Stumped by preamp-amp issues


Hi all,

As the title says, I'm at a loss as to what is going on, so I'm turning to the community in the hopes you can help.

I have a Bryston 12B preamp that I bought new 25+ years ago. For the last year I've been running it balanced into an Audio Research D240 mkII amp, which is powering Martin Logan CLS IIz speakers. (Yes, I know this gear is old, but I love the sound.)

A few months ago, the 12B and D240 started distorting and power cycling. I started with the preamp because something similar had happened while it was still under warranty. I sent it to Bryston. Bryston replaced the power cord as a courtesy, but could find nothing wrong with the unit. It tested fine. I got it back and connected it to the amp, and the distortion and power cycling were still there.

I took the amp to Audio Research. They looked at it, bench tested, connected to their test systems, and could find nothing wrong. They did nothing else to it. The only suggestion I got from them was that the amp "sensitive to DC offset at the inputs and that can cause the unit to go into protect".

I got it back and connected it up to the preamp and speakers, and the distortion and cycling were gone.

However, now the system gain is much lower than it was. I now have to turn the volume on the preamp much higher than before (past 12 o'clock). I have a second amp that I can only run unbalanced and that gain is unchanged.

So what gives? Does anyone have any ideas or suggestions for what I might try? The system does not distort when I turn up the gain (no clipping), so I can do that, but would prefer not to.

Thank you in advance!
cflayton

Showing 3 responses by almarg

Its also odd, to me, that two very different products have the same LED arrangement and trigger on the same phenomenon.....

Odd indeed.
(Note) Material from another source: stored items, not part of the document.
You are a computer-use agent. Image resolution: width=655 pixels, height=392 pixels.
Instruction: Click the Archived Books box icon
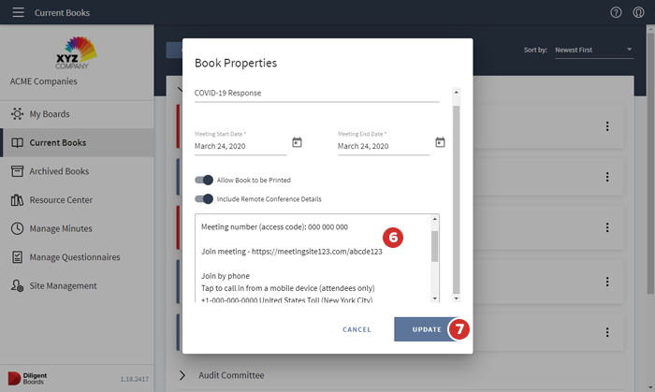[17, 171]
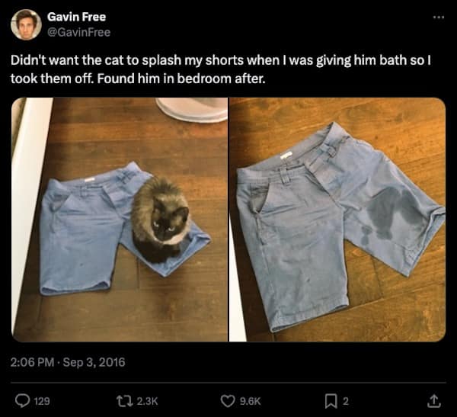Click the tweet text about the cat bath
Viewport: 457px width, 417px height.
pos(221,69)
But if a high amplitude subsonic oscillation is coursing through both components, per the phenomenon described in my previous post, it would seem consistent with ...

b) one of the components affecting the other.
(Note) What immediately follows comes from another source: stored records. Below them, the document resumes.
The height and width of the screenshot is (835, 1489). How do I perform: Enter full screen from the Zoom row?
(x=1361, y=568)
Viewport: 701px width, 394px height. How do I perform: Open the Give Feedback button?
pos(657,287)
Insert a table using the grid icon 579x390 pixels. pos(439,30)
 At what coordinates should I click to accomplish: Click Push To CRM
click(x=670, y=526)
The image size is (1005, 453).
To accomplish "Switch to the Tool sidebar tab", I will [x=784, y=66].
The hypothesis described in my previous post is also consistent with the fact that the problem didn’t occur when a different amp (and a Bryston amp, no less) was used with the Bryston preamp, that amp having a far lower (50K) input impedance than the ARC amp with which the problem occurred and therefore being much less likely to trigger the phenomenon I referred to.
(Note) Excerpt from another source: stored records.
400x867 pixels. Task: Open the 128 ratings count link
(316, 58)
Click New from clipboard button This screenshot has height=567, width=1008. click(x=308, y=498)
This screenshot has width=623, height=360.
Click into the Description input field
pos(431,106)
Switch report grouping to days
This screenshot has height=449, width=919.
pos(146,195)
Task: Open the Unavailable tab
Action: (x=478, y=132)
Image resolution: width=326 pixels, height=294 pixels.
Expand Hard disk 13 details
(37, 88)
Also, another factor pointing toward power supply instability in the 12B as being the root cause of the problem would seem to be the fact that it is 25+ years old.

Regards,
-- Al

@cflayton,

This brings to mind an issue that was discussed in the following thread, in which someone was seeking an explanation as to why changing the input impedance of his amp from 100K to 47K cured a problem in which the amp’s bias would fluctuate wildly:

https://forum.audiogon.com/discussions/why-did-this-fix-my-problem

Some excerpts follow from the posts in that thread by Ralph Karsten of Atma-Sphere. Note the reference to an ARC amp. Also note that the input impedance of your amp is 300K balanced and 150K unbalanced, which is much higher than the input impedance of both the D-150 Ralph mentions and the amp used by the OP in that thread. Everything else being equal the very high input impedance of your amp increases the likelihood that the phenomenon Ralph describes is what was going on when the distortion and power cycling occurred. (In saying that I’m assuming the preamp has coupling capacitors at its outputs; I couldn’t find a schematic for the 12B but schematics I looked at for several other somewhat more recent Bryston preamps do indeed show output coupling capacitors, which in fact have relatively large values such as 47 uF which also increases that likelihood substantially).

Atmasphere 8-3-2012
The problem is that there is a power supply instability in the preamp. The output coupling cap, when driving a 100K load, represented a frequency pole that was lower than the frequency pole in the preamp’s power supply.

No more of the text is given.